L to R: Token minority, beta male, diva, alpha male, hottie

The gang sees reports of violence and suicides on the news.  Being young and stupid, their main concern is whether to cancel their New Year’s Eve party.  That discussion is resolved when a zombie rams his arm through the front door and grabs Sam.  Another discussion in the bedroom is resolved when a zombie breaks in through the window. Luckily, token black party-goer Steve is able to hurl him off a balcony.

antisocial09When 9-1-1 has a recorded message, they know shit is real, this not being Detroit. They hear lots of gunfire, sirens and crowds as civilization breaks down.  Hmmm, maybe this is Detroit.  They take the precaution of boarding up the windows and doors.  They also watch the video blog of the fashion-girls, so it is nice to see there is a callback to that scene.

One of the symptoms is hallucinations.  When token black Steve starts to hallucinate, it is interesting to see them from his perspective.  Steve goes full zombie and the others have to kill him.  Steve’s diva girlfriend goes down next, and not in the good way.  She also sees the hallucinations and has a very effective — and festive — turn for the worse.

Turns out the Facebook doppleganger in the film — Social Redroom — is to blame.  Using subliminal message to track users, it had a few side-effects.  There is a cure, or at least vaccine, which is almost worse than the disease as it is administered with a power drill to the skull.

I can highly recommend this movie despite some serious problems.  Most importantly, the movie is just awful to look at.  I am baffled why so many horror movies, especially low budget ones, think it is a good idea to desaturate the color out of the movie.

The acting is generally OK.  It pains me to say the weak link here is Sam.  She is beautiful — from some angles, downright amazing — but just doesn’t bring much else to the role; especially in the later scenes where she needs to step up, it just doesn’t happen.  I think she probably needs a stronger director than she had here — it wasn’t so much mis-steps in her performance as no-steps.

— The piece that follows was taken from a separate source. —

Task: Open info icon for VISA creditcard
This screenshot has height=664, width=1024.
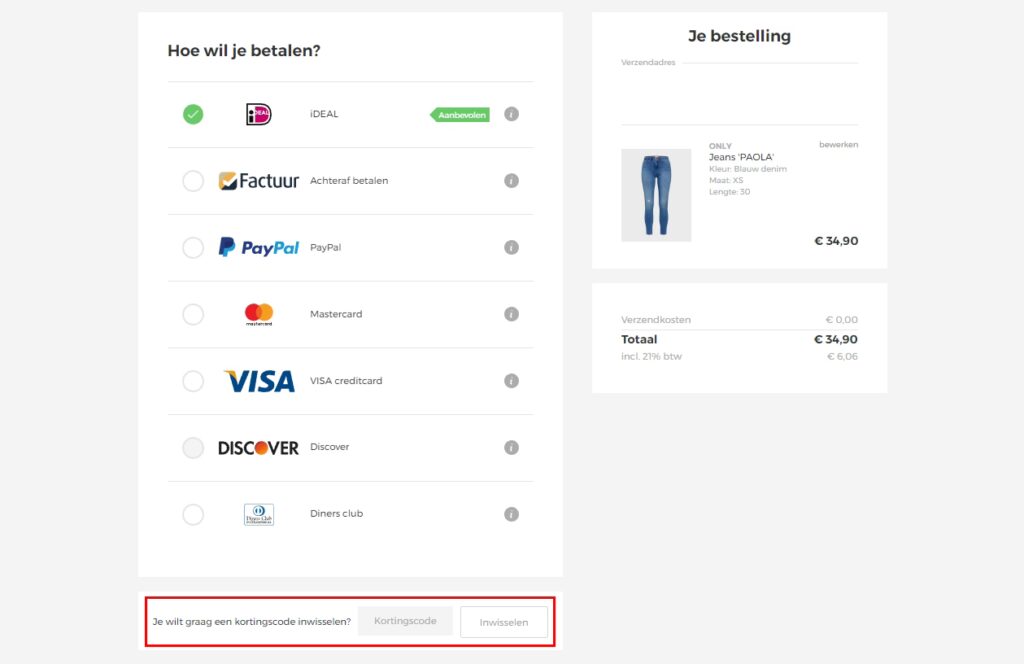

Most importantly, the film had ideas.  I really enjoyed the ending scenario in which shit just kept on piling on right up to the last frame.  This was a good one.

antisocial06

Kind of spoilery, but it’s basically the cover art.

Post-Post:

  • On second thought, maybe the MacBook Apple logo was hidden by a cover; it’s a start.
  • The IMDb description says the outbreaks are happening unbeknownst to the group in the house — this really could not be more wrong.  They see what is going on in the outside world via a peephole in the door, TV news, social media, webcasts, Skype, basically every form of non-print mass media.
  • But I’m sure the newspaper had it covered the next day.